$$\text{Calculate :}\lim_{n \to\infty}\sqrt[n]{\{\sqrt{2}\}\{2\sqrt{2}\}\{3\sqrt{2}\}\cdots\{n\sqrt{2}\} } . $$
Note:
Weyl's equidistributed criterion. The following are equivalent:
$$x_n\quad\text{is equidistributed modulo 1}$$
$$\forall~ \text{continuous & 1-peridic} f: \quad\frac{1}{N}\sum_{n=1}^Nf(x_n)\rightarrow\int_0^1f $$
$$\forall~ k\in \mathbb Z^*:\quad \frac{1}{N}\sum_{n=1}^Ne^{2πikx_n}\rightarrow 0 $$
Background:
Im trying to approach this problem by weyl's criterion, so my thoughts so far are:
\begin{align}
&\sqrt[n]{\{\sqrt{2}\}\{2\sqrt{2}\}\{3\sqrt{2}\}\cdots\{n\sqrt{2}\} }\\
&=\big(\{\sqrt{2}\}\{2\sqrt{2}\}\{3\sqrt{2}\}\cdots\{n\sqrt{2}\}\big)^{1/n}=\\
&=\exp\left(\frac{1}{n}\log\big(\{\sqrt{2}\}\{2\sqrt{2}\}\{3\sqrt{2}\}\cdots\{n\sqrt{2}\}\big) \right)=\\
&=\exp\left(\frac{1}{n}\sum_{k=1}^n \log\big(\{k\sqrt{2}\}\big)\right)\\
\end{align}
So, since $\sqrt{2}$ is irrational then it's simple to prove that the sequence $x_n=\{ n\cdot \sqrt{2}\}$ is equidistributed $\text{mod}\ 1$.
Let us define the continuous & $1$-periodic function $f(x):=\log(x-[x])$
by the weyl's criterion we get:
$$\begin{align*}
\frac{1}{n}\sum_{k=1}^n \log(\{k\sqrt{2}\})&\longrightarrow\int_0^1\log(\color{black}{\underbrace{\{x\}}_{=x-[x]}})dx\\[5pt]
&=\int_0^1\log(x)dx\\[5pt]
&=\bigg[x\log(x)\bigg]_0^1-\int_0^1dx\\[5pt]
&=-1\\[5pt]
\end{align*}$$
Hence
$$\lim\limits_{n \to\infty}\sqrt[n]{\{\sqrt{2}\}\{2\sqrt{2}\}\{3\sqrt{2}\}\cdots\{n\sqrt{2}\} }=e^{-1} $$
Is there something wrong?

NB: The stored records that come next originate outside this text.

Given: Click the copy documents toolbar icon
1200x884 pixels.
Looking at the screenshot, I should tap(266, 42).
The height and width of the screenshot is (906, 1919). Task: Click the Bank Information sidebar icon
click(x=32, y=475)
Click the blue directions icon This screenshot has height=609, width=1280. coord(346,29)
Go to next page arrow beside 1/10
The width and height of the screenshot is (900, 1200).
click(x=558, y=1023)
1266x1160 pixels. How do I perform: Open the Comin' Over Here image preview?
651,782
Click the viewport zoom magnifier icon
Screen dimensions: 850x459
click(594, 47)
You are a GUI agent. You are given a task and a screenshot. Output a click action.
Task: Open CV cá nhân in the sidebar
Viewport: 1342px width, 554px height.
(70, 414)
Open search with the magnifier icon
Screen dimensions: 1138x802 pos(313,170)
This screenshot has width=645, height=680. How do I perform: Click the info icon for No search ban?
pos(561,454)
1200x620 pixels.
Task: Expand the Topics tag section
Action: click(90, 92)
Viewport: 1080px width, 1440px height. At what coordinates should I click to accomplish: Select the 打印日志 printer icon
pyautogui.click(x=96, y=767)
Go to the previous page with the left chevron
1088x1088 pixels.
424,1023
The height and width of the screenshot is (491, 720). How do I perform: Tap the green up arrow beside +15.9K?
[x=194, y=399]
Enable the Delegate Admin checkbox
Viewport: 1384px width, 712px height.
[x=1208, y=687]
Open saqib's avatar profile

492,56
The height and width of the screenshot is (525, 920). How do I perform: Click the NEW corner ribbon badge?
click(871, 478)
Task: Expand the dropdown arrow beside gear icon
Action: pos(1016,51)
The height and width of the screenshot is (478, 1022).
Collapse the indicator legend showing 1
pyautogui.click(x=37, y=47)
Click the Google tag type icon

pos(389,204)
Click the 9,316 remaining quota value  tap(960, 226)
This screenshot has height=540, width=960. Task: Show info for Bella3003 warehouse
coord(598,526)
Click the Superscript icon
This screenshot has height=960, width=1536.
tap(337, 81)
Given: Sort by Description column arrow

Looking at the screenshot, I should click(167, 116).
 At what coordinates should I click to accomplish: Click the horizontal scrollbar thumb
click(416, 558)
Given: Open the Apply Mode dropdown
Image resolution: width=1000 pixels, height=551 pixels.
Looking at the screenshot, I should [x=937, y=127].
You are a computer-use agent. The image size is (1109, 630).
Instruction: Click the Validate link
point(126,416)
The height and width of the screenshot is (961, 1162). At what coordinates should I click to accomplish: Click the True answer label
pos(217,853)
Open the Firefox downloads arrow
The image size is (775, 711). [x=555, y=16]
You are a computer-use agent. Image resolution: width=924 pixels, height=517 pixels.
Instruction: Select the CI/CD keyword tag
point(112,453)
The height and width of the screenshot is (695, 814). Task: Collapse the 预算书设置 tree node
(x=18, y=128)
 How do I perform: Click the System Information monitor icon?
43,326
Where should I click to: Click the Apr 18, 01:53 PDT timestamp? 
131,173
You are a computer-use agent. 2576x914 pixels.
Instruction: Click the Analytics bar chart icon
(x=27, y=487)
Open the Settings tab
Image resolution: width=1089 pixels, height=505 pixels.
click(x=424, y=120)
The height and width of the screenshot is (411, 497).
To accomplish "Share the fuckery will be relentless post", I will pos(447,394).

Also, can we find this limit with some other way?
Let me know, thank you.
Best Answer
Since $\{ n\sqrt{2} \}$ is equidistributed modulo $2$, the limit could be rewritten as the limit of the expected value of the geometric average of $n$ uniform random variables. The integral for this would be $$\lim_{n \to \infty}\int_0^1 \int_0^1... \int_0^1 (x_1x_2...x_n)^{\frac{1}{n}} dx_n...dx_2dx_1$$
This can actually be rewritten as $$\lim_{n \to \infty}\left(\int_0^1 x^{\frac{1}{n}} dx \right)^n$$
since each $x_i$ is independent of the others. The inner integral is then equal to $\frac{n}{n+1} = 1-\frac{1}{n+1}$, so the limit is $$\lim_{n \to \infty} \left(1 - \frac{1}{n+1}\right)^{n}$$
which is clearly $e^{-1}$.